Lack of high-profile football matches is greatly affecting revenue at the Bingu National Stadium (BNS) in Lilongwe.

During an international and local matches top clubs— Nyasa Big Bullets, Be Forward Wanderers and Silver Strikers—the stadium  could rake in between K8 million and K10 million per match. But according to the facility’s manager MacMillan Mwale, the facility now makes an average K3 million or a maximum of K15 million a month.

Bingu National Stadium

“Last year, we only hosted four high-profile matches and this year we are yet to have a big match. This has greatly affected revenue and we are mostly depending on rental and advertisement,” he said.

The matches included the 2019 Africa Cup of Nations qualifier between the Flames and Morocco, the Airtel Top 8 final between Silver and Karonga United and the Fisd Challenge Cup quarter-final between Silver and Bullets.

BNS made more money when Kamuzu Stadium in Blantyre was closed three years ago for renovations, a development that led to big matches being played there.

Mwale said they are now diversifying by, among others, courting companies to place adverts and  rent corporate boxes “and the response has been encouraging”.

He said each company pays K10 million for a six-month visibility at the stadium.

“We also  have  conference rooms, events rooms that can be used for weddings or cultural shows and even restaurants. The place is a haven for many activities, but unfortunately not many people take advantage of that, ” said Mwale.

He said they charge K100 000 to K500 000 depending on the size of the room.

The facility has also been facing challenges such as water and electricity cuts due to huge unpaid bills, thus inconveniencing clients and spectators.

The situation led to government intervention by settling a K148 million outstanding water bill t accumulated over three years.

“There was a period when there was no electricity and water and we lost  business as many potential clients were reluctant to use our facilities. But we thank government for settling the utility bills, ” said Mwale.

He said water bills average K12 million per month and to light up the facility they spend between K3 million and K6 million, while maintenance of the pitches and other facilities requires about K3 million.

Mwale said on average BNS’ monthly expenses amount to K20 million against a provision of K5 million.

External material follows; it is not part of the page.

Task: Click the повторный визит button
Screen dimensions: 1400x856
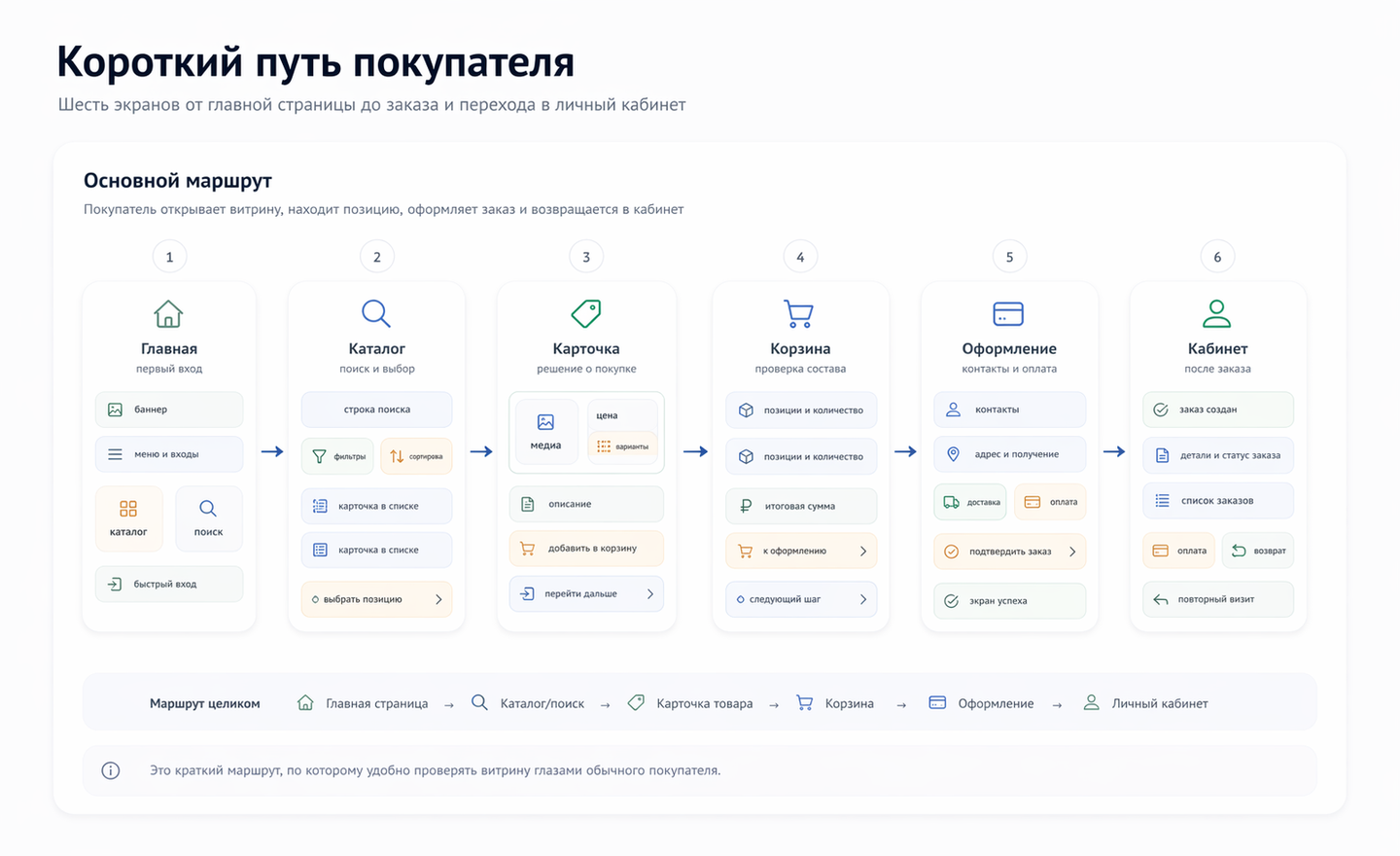Action: click(x=1217, y=599)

Minister of Youth, Sports and Culture Francis Phiso has since said they plan  to construct boreholes as a way of cutting costs.

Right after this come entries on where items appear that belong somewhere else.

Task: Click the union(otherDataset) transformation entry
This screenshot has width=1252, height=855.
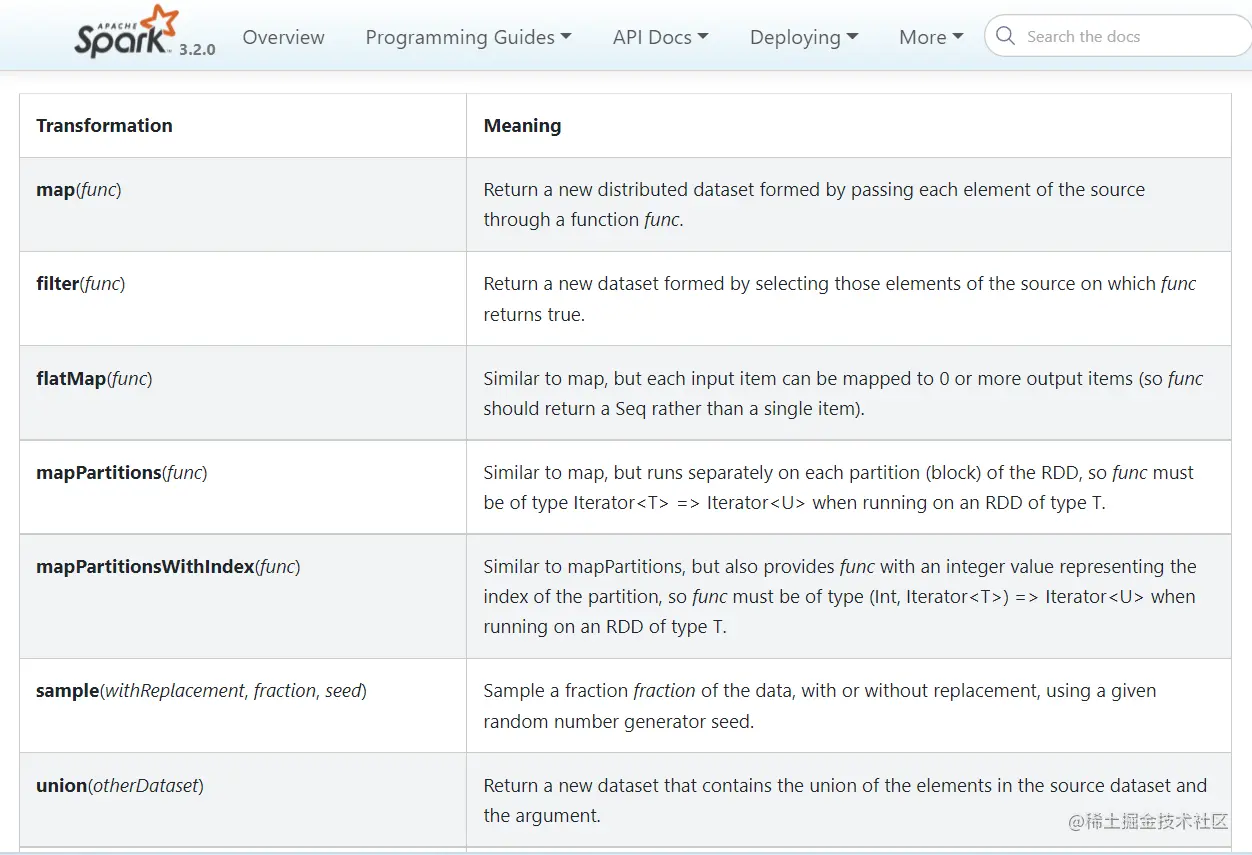Action: (x=119, y=785)
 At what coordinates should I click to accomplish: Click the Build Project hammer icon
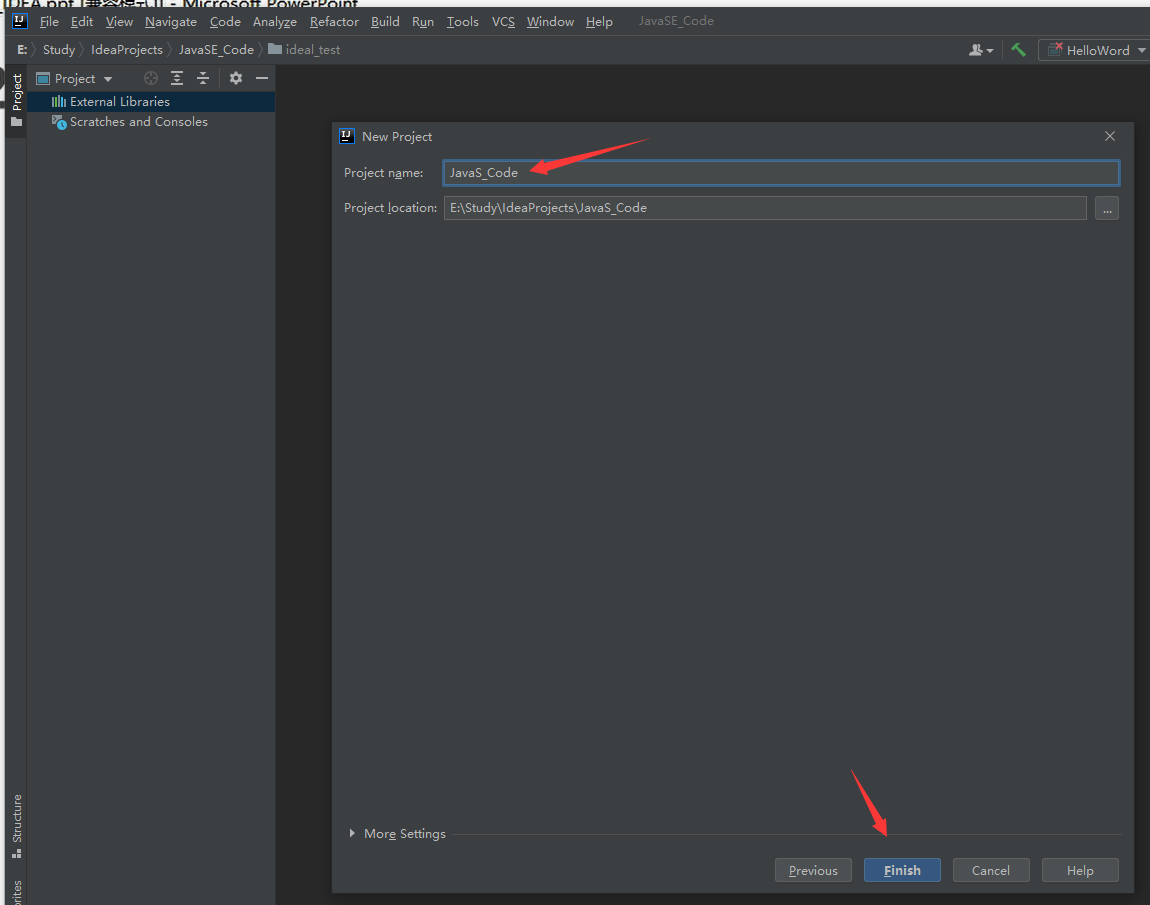coord(1018,49)
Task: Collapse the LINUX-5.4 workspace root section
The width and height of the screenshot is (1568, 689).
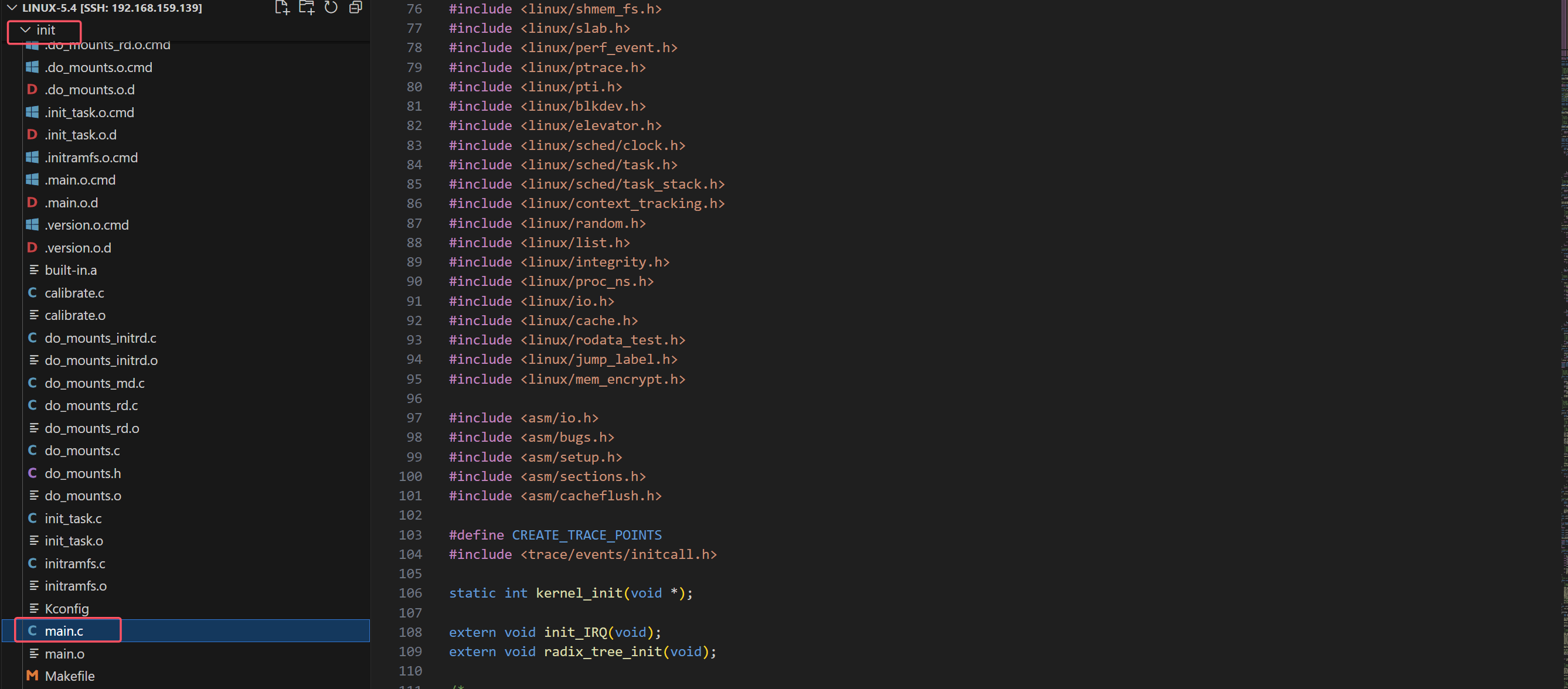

“We thought of constructing wells to water the pitches and for other cleaning errands. It’s not like we are doing away with Lilongwe Water Board, but we want to reduce expenses, ” he said.

In a related development, the Chinese Government, through Anhui Foreign Economic Construction Group, has started rehabilitating some sections of the stadium which were in a bad state.

The areas include the VIP section where seats are being replaced.

“Work is in progress now. As you can see, new seats are being installed to reflect the status of VIP,” said  Mwale.

The stadium was constructed with a $70 million (about K29 billion) loan from the Peoples Republic of China in 2010.

Government has since started  repaying the loan according to Ministry of Finance.

“Repayment already started. Of course, the repayment being talked about is on principal, otherwise interest service started soon after we started drawing from the loan,” the ministry’s spokesperson Davis Sado told Weekend Nation.